Since few people would devote the entire display of a traditional
computer to a calculator, a phone dialer, or a stock widget capable of
showing only six stocks at once, Apple removed even some of its own
core iPhone OS applications from the iPad, and hasn’t yet explained
how they—or the iPhone’s full-screen instant messaging, Twittering, or
other less-than-completely attention-demanding apps—will be
replaced. Other developers have released early solutions that hog the
screen, until and unless Apple enables multitasking. But Apple clearly
sees the iPad as having greater potential than the iPhone. It has
already taken on the daunting task of creating stripped-down iPad
versions of its iWork suite of Mac productivity apps, including a word
processor, spreadsheet, and slideshow presentation tool, all designed
to work without mice, styluses, or physical keyboards. On the other
hand, it hasn’t included any iPad tools for obvious needs such as
interpreting handwriting or recording sketches—features that were
rightly considered critical in the company’s Newton series of devices in
the 1990s.
For now, Apple pitches the iPad as a computer that fully engrosses you in a web page,
your e-mail, or media because—apart from playing music in the background—you can’t
really do two things at once on it, and its non-finger input solutions are still in their
infancy. Since it depends upon Apple’s iTunes software to synchronize content from your
Mac or PC, and can’t print documents without a computer’s assistance, it’s not ready to
fully replace either desktop or laptop machines, at least, yet. These issues will almost
certainly be addressed in the future.

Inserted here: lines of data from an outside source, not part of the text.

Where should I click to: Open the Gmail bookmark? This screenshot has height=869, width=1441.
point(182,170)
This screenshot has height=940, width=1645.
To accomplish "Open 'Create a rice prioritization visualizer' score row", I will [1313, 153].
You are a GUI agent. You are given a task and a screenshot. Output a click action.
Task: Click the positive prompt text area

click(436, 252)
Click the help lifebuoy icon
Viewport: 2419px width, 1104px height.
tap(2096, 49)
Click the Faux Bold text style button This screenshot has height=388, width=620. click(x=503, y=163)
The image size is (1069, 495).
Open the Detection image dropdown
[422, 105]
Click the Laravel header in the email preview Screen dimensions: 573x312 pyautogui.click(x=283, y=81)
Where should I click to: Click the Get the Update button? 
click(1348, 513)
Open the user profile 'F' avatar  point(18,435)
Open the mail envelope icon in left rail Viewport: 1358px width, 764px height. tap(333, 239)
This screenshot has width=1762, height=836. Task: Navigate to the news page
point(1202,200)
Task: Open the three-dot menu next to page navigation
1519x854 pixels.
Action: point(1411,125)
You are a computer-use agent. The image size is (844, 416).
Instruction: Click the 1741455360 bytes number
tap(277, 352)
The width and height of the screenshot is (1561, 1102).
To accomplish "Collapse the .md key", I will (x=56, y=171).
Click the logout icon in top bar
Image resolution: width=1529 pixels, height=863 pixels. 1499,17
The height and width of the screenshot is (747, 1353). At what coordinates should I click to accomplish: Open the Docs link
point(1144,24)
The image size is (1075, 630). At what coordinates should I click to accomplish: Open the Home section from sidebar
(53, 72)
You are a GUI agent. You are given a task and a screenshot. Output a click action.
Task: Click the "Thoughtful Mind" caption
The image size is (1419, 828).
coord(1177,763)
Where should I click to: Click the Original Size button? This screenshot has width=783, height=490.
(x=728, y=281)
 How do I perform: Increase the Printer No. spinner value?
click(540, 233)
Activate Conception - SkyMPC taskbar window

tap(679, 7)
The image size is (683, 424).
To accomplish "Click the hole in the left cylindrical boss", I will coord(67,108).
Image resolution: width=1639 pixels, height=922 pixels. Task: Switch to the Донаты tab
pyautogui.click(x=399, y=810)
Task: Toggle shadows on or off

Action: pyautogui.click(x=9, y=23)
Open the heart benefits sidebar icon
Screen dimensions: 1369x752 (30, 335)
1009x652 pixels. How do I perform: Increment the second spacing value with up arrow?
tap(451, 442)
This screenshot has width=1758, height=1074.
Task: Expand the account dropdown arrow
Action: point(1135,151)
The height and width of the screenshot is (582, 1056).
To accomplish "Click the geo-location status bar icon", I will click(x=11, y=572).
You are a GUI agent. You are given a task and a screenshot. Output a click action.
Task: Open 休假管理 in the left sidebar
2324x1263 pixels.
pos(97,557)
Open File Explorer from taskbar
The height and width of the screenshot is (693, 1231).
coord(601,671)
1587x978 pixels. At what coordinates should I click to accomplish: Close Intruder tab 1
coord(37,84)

However, rather than speculating as to what the iPad
might become six months or two years from now, our comprehensive review looks at the
impressive experience that Apple’s device actually delivers to consumers today, as well
as where it falls short of reasonable expectations from both hardware and software
standpoints. Only time will tell whether the iPad’s promise is realized with the sort of
software and hardware updates that will take it fundamentally beyond its iPod-like
origins and into a truly powerful computer in its own right.